CONVERSATIONS WITH CREATIVES:
Reinterpreting Waste
In this session, we explore how waste is not an end point, but a beginning — a site of transformation, storytelling and design. Our guests examine how shifting both material systems and cultural language around waste can open new pathways for collaborative futures. From zero-waste methodologies to land-based making and regenerative design, they invite us to question what we’ve been taught to discard — and to imagine new vocabularies, values and infrastructures that honour entanglement over extraction, repair over replacement and reciprocity over refusal.

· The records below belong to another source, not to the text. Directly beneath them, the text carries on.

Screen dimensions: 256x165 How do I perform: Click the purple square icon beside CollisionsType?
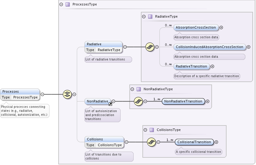[x=152, y=130]
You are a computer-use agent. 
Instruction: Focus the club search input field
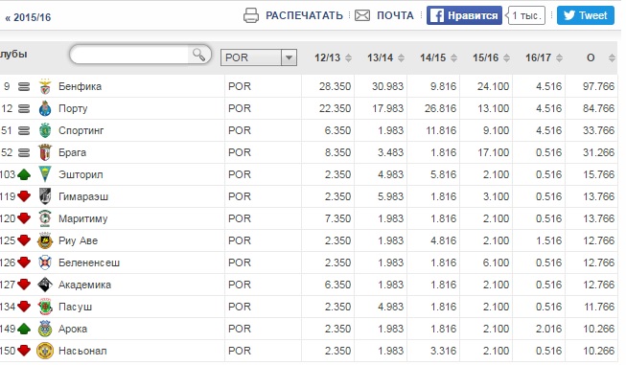pos(129,55)
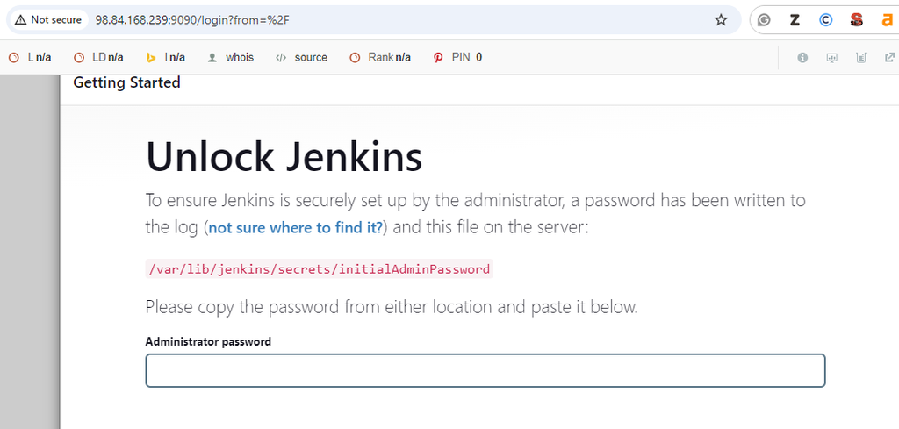Click the Administrator password input field

485,370
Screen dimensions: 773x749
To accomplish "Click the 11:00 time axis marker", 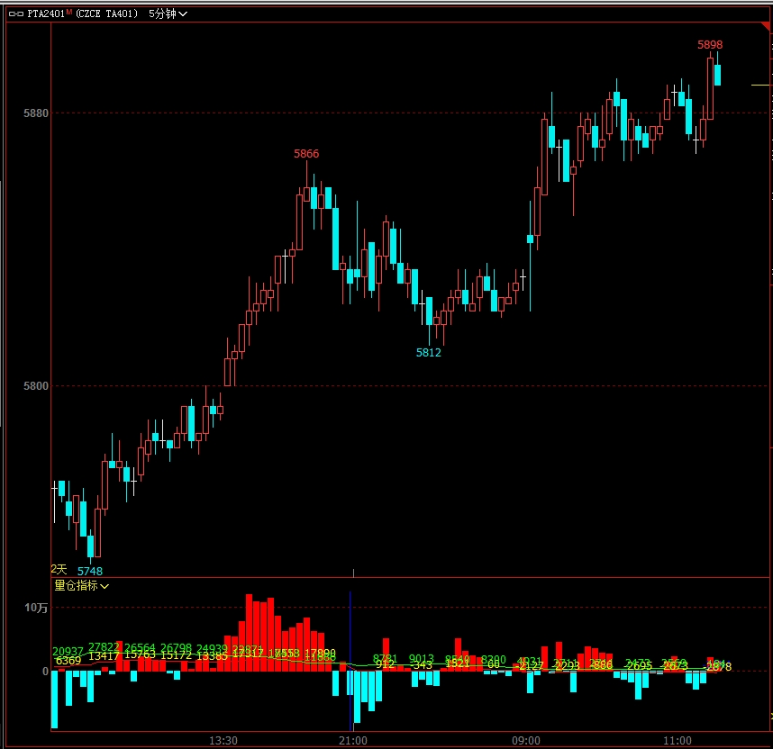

Hannah Fletcher is the founder of Sustainable Darkroom, an initiative rethinking analogue photography through environmental stewardship. She transforms chemical waste into creative opportunity, exploring how traditional darkroom processes can become portals for zero-waste experimentation and education.
Kerry A Cleaver is a designer whose work navigates the boundary between material innovation and ecological justice. Kerry’s practice explores how everyday objects can be reimagined through regenerative principles, questioning the lifecycle of design and the language we use to describe it.
Louise F Smith is a visual artist whose practice engages directly with found, discarded and foraged materials. Through mixed-media installation, she highlights overlooked matter — soil, textiles, paper — as textures of memory and reciprocity, reframing waste as a site of creative renewal.
Evelyn Yap is a chef innovating at the intersection of gastronomy and sustainability. Her kitchen becomes a laboratory for circular food systems — from fermenting peels to composting scraps — questioning our culinary vocabulary and reweaving food production into ecological care.